Scroll untuk baca artikel
Sastra

Rendra: Tuhan Aku Cinta Kepadamu

Redaksi
×

Rendra: Tuhan Aku Cinta Kepadamu

Sebarkan artikel ini

BICARA Rendra sebagai penyair, menarik bila mengikuti proses kreatifnya. Proses kepenyairannya, sejak remaja hingga menjelang tutup usia.

Buku puisinya terakhir justru berisi puisi-puisi cinta yang ditulisnya saat remaja. Rendra remaja menuliskan pengalaman cintanya kala usianya masih sekitar enambelas tahun. Satu masa remaja terindah saat mulai mencecap madu cinta untuk pertama kali.

Lanjut, sebutlah, saat dia memadu cinta dewasa. Lahirlah buku puisi Kakawin-Kawin. Menarik, justru dia mulai menggunakan bahasa keseharian yang amat sehari-hari. Misalnya larik sajak Surat Cinta, yang ditujukan teruntuk gadis pujaannya, Sunarti. Satu ungkapan berani menasbih tabu: wahai Dik Narti aku cinta kepadamu.

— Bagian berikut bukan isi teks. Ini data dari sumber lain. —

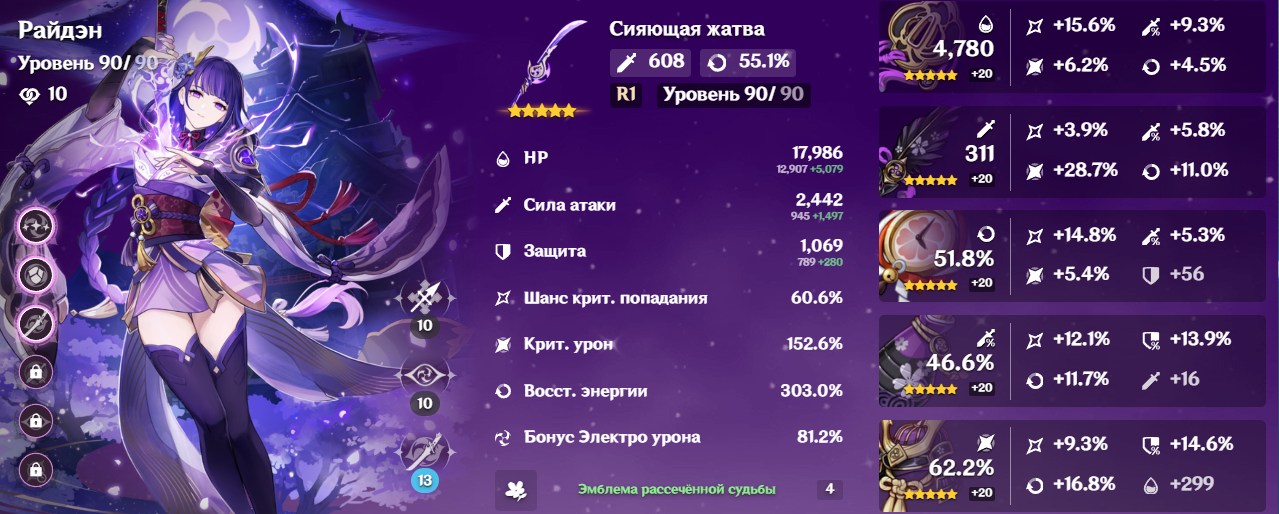Select the second unlocked constellation icon
The width and height of the screenshot is (1279, 514).
coord(35,275)
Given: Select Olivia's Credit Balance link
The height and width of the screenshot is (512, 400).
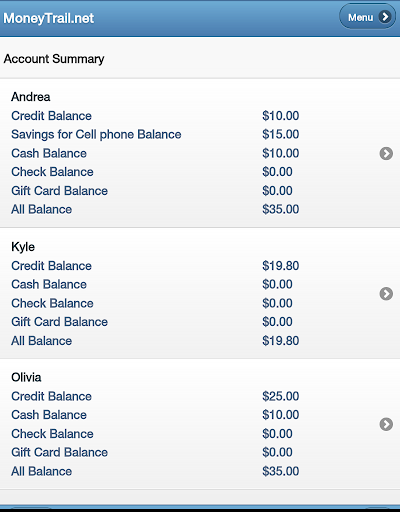Looking at the screenshot, I should tap(51, 396).
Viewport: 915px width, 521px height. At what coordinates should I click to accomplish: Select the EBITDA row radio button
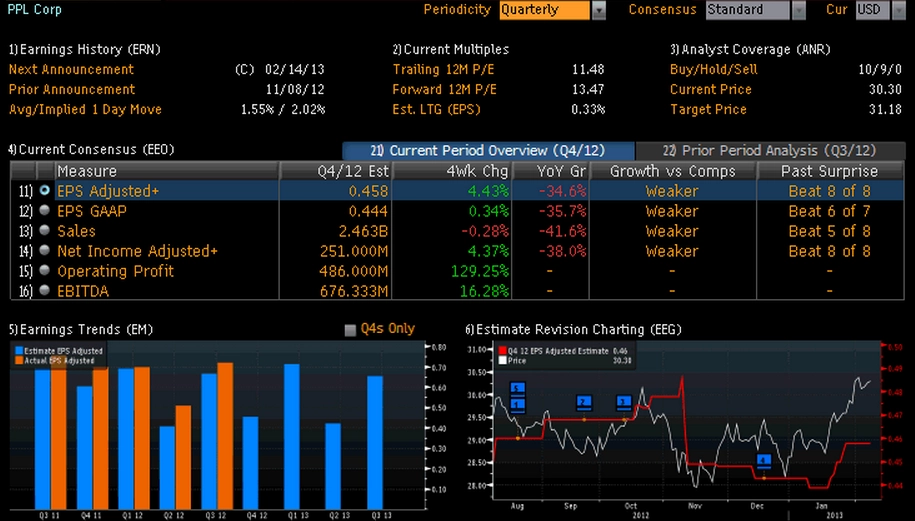(x=44, y=291)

Sudah itu beranjak dia mulai mengalami kesadaran sosial. Kesadaran atas pengalaman, bahwa di luar dirinya ada ‘Sepatu Tua’ atau ‘Atmo Karpo’. Terangkum dalam buku Sajak-Sajak Sepatu Tua.

Rendra kemudian berkesempatan merambah pengalaman di luar negeri, Amerika, dan pulang membawa oleh-oleh model puisi lanjut. Gaya poetica yang ingin saya sebut sebagai, puisi post metropolis. Lihat saja puisi Rick dari Corona, Khotbah, hingga Bersatulah Pelacur-Pelacur Kota Jakarta.

Rendra juga membawa kebiasaan baru, poetry reading, atau seni baca puisi. Dalam satu acara di tv swasta, Muhamad Sobari berkata, “sejak itu semua penyair membaca puisi meniru gaya Rendra, sungguh memuakkan!”

Paling mengejutkan, saat lanjut Rendra menemukan bentuk puisi baru, yakni yang disebutnya sebagai Puisi Pamlet. Semua kritikus secara umum menilai, Rendra melakukan semacam salto mortal. Dia mengangkat bahasa protes dalam puisi-puisi yang secara lugas bicara tentang kritik sosial politik.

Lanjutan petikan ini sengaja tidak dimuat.